Walcher fills growlers and has even gone commercial, wholesaling kegs to several local bars, including Amigo’s by the Stanwood theater and the Stanwood Hotel downtown.
On Friday and Saturday afternoons in spring, summer, and fall, 100 people pack Walcher’s garage, overflowing to wrought-iron bistro tables scattered across the gravel drive.
Laughter and conversation resonates.
The crowds thin in winter, but people still circle propane heaters and fire pits to drink Walcher’s beer.
The result: some pretty big hassles.
County regulations are the biggest stumbling block, Walcher said.
The regulations limited the hours Walcher could open. Consequently, Skookum opens to the public two days a week: Fridays, 3-7 p.m. and Saturdays, 2-5 p.m. During summer months and holidays, Walcher sometimes adds Thursdays or Sundays.
The regulations also prohibit food service and even glassware.
Skookum’s peaceful setting creates more problems. It’s rural, yeah, but also residential. The bi-weekly caravan rumbling past the homes of Walcher’s neighbors has bred some tension, although most of his neighbors are gracious, Walcher said.

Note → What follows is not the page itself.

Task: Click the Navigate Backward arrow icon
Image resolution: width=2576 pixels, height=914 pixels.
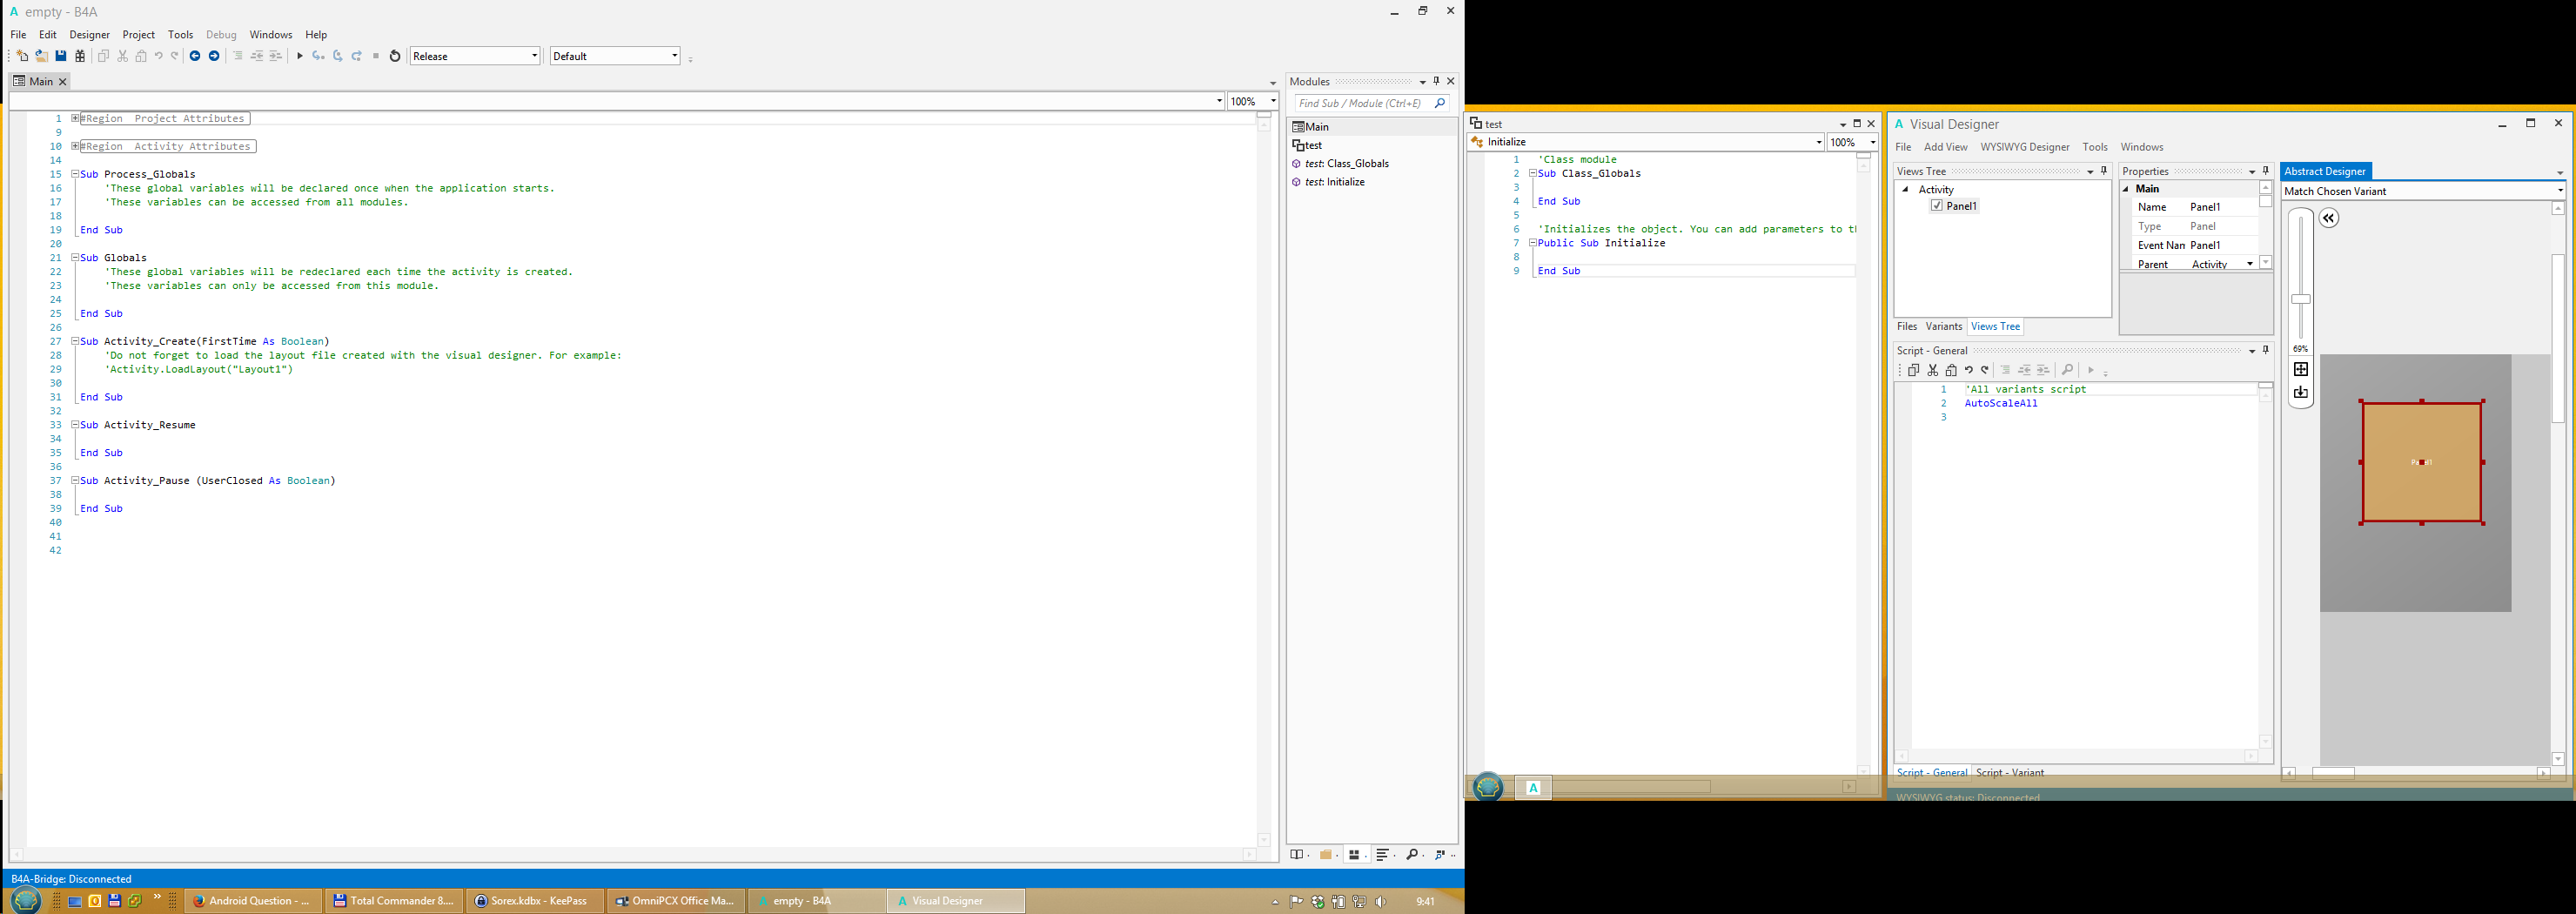Action: (x=195, y=56)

Parking is a premium, as is seating.
Walcher brews with his own water, but the property draws from a well.
The supply hasn’t failed yet, but Walcher said the fear of maxing out this resource gnaws at him and caps his production.
“Not that more brewing equipment would fit in the garage,” he added.
The 10-barrel setup fills it.
So, why is Skookum successful despite the obstacles?
Not because of the beer, and Walcher knows it.
A restaurateur friend told Walcher no matter how good the beer is, it won’t bring people back.
They return for service, food, and atmosphere.
Skookum can’t serve food, but that restriction actually contributes to the successful atmosphere.
So do the other restrictions, each in their own way.
It’s Friday, finally.
A hand-painted sign demands that carpooling guests heed a 10 mph speed limit past Walcher’s neighbors. Vehicles fill a pasture consigned to parking, and guests walk the final 50 tree-lined paces to the garage, carrying their own glass.
Some tote chairs.
Walcher and his wife banter with guests and pour pints.
People sit where they can, often at communal tables, eventually spilling into groups that stand or lounge in the grass. The veterans brought picnics, and they break them out. Laughter and conversation resonate. It smells a bit like beer.
By skirting obstacles, Walcher and his patrons – the doctors, teachers, construction workers, and lawyers of the surrounding area – fashioned something brilliant.
A place of community.
Skookum calls to mind the public houses of Europe. People anticipate the weekends, inviting friends and using Skookum as a meeting place.
“This is all word of mouth,” Walcher said. “We gave it a place to happen, but I would say our clients created it.”
Preparing to release a bottled beer, Grendel, Walcher pondered.
“We’ve created a monster here,” he said.